National Grid is proposing new renewable fees on solar and wind energy systems.
As power generation is making the switch to distributed renewable energy systems, the transition is causing energy providers, such as National Grid, re-consider where they generate revenue. Credits that are earned from having a wind or solar system eliminate most charges on monthly electrical bills. To offset the costs of maintaining a working electric grid, National Grid states that imposing a renewable fee is necessary.

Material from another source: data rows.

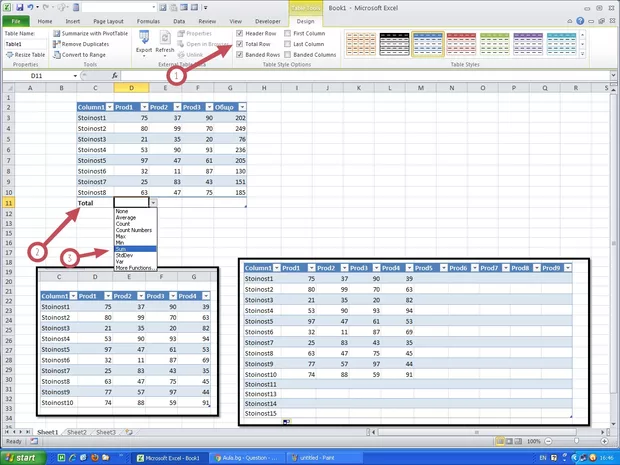Toggle the Banded Columns checkbox
The width and height of the screenshot is (620, 465).
287,55
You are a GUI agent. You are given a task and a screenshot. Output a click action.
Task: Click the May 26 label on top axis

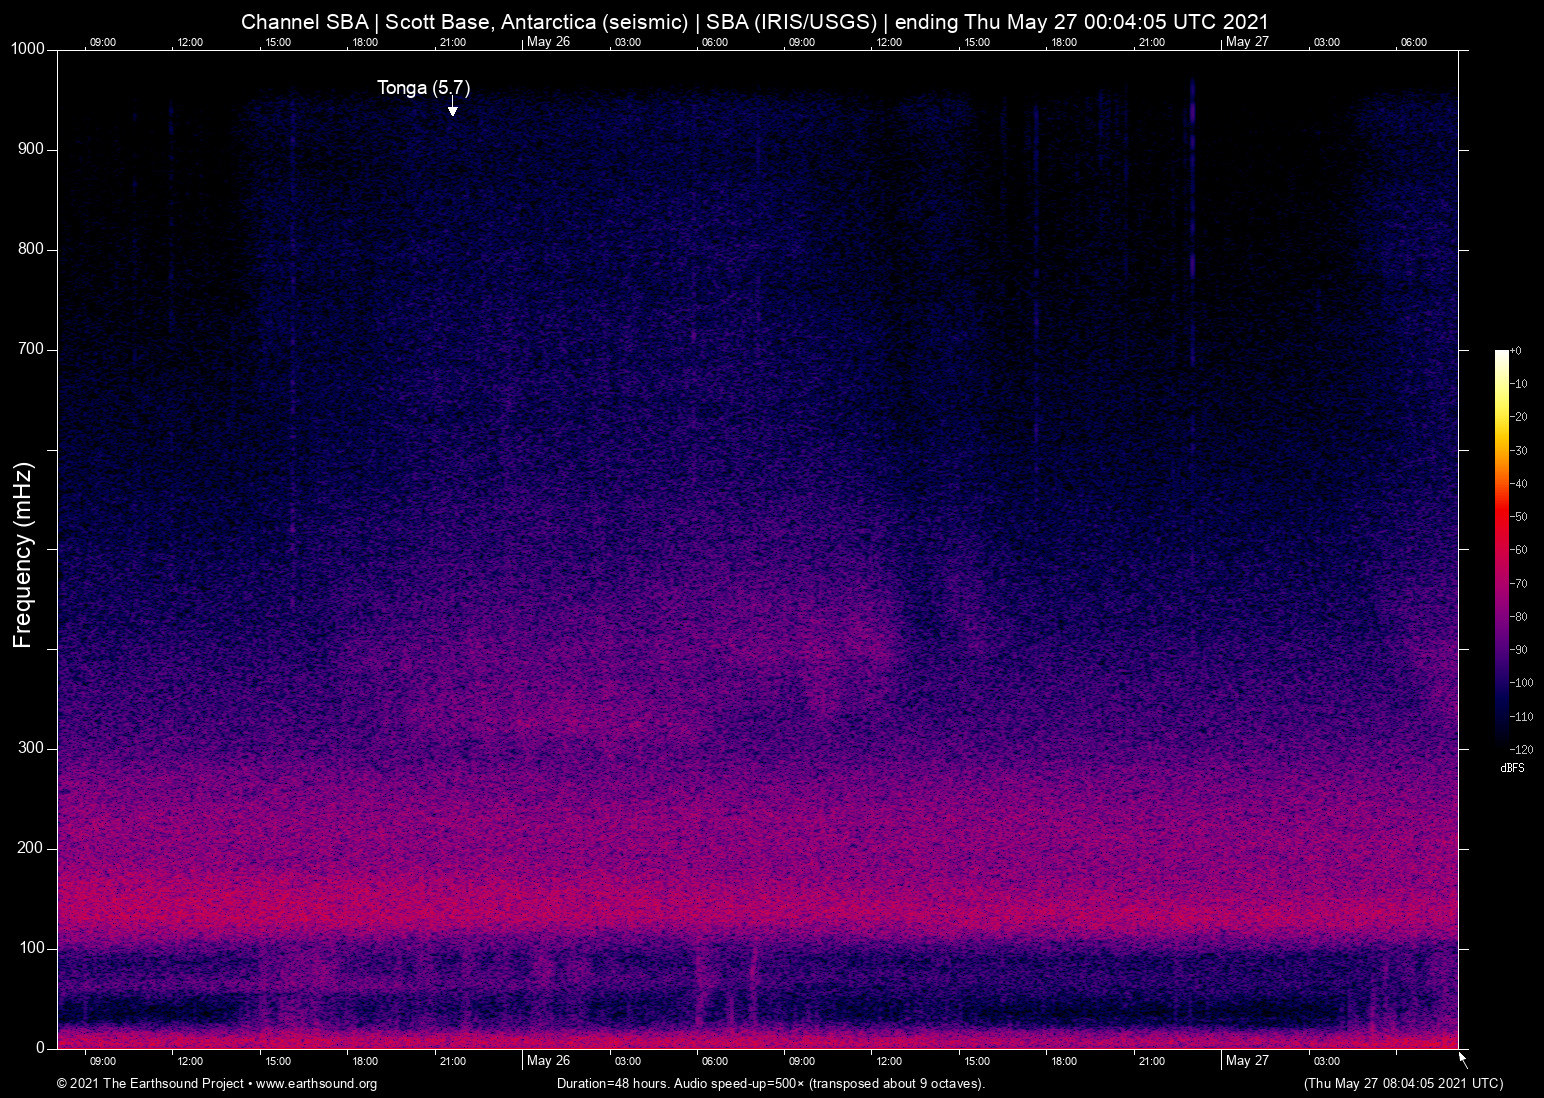point(548,42)
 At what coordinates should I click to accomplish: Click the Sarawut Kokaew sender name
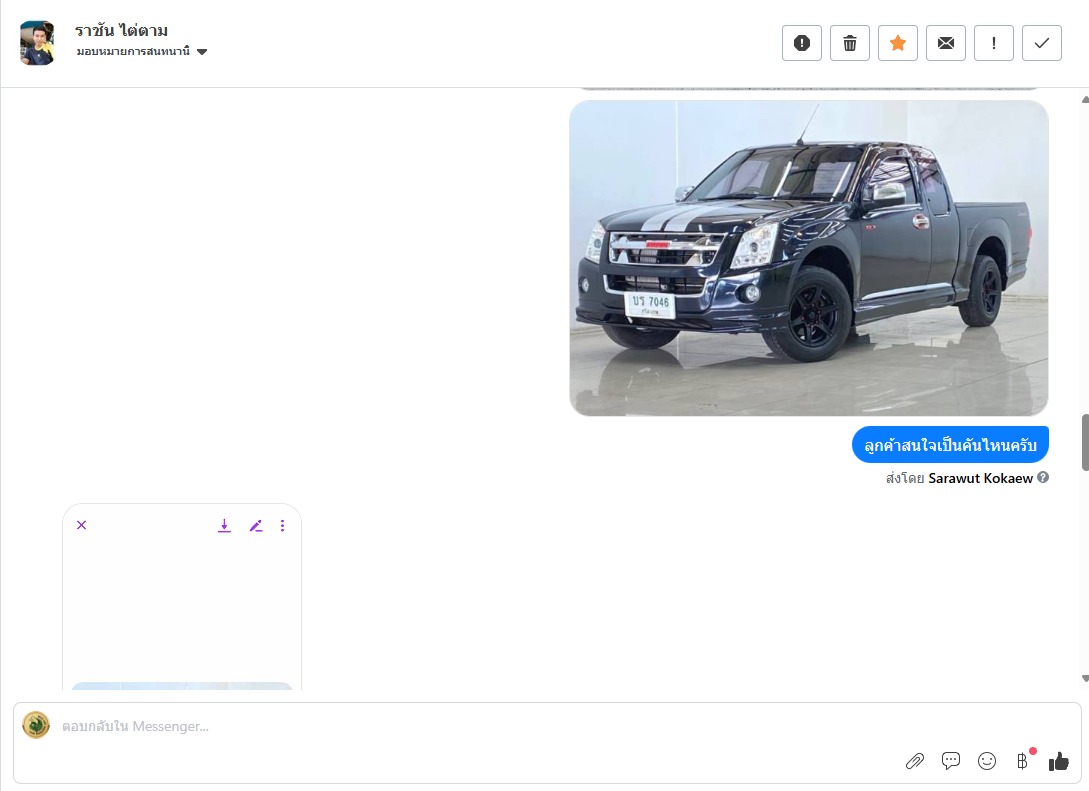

National Grid, the primary energy supplier for the state of Rhode Island, states that they do not plan to acquire revenue from the imposed renewable fees, but rather introduce a fair allocation of cost. There are two main renewable fees being suggested. The first will increase the customer charge on all electric bills. The price increase will differ for residential and commercial customers. Customers owning renewable energy systems, mainly photovoltaic solar panels, will be required to pay the transmission charge found on their monthly utility bill as well. The second fee offered applies to larger renewable energy system arrays. The renewable fee would be accessed according to the amount of electricity the system is capable of producing. This renewable fee applies to all existing and future projects.
Opposition to this fee is supported by the argument that the proposed fee will hinder Rhode Island’s renewable energy sector growth and the fact that distributed generation reduces costs to the utility. Wind or solar arrays provide additional, non-monetized benefits. They reduce air pollution, and offer alternatives to combat the nation’s depleting fossil fuel resources.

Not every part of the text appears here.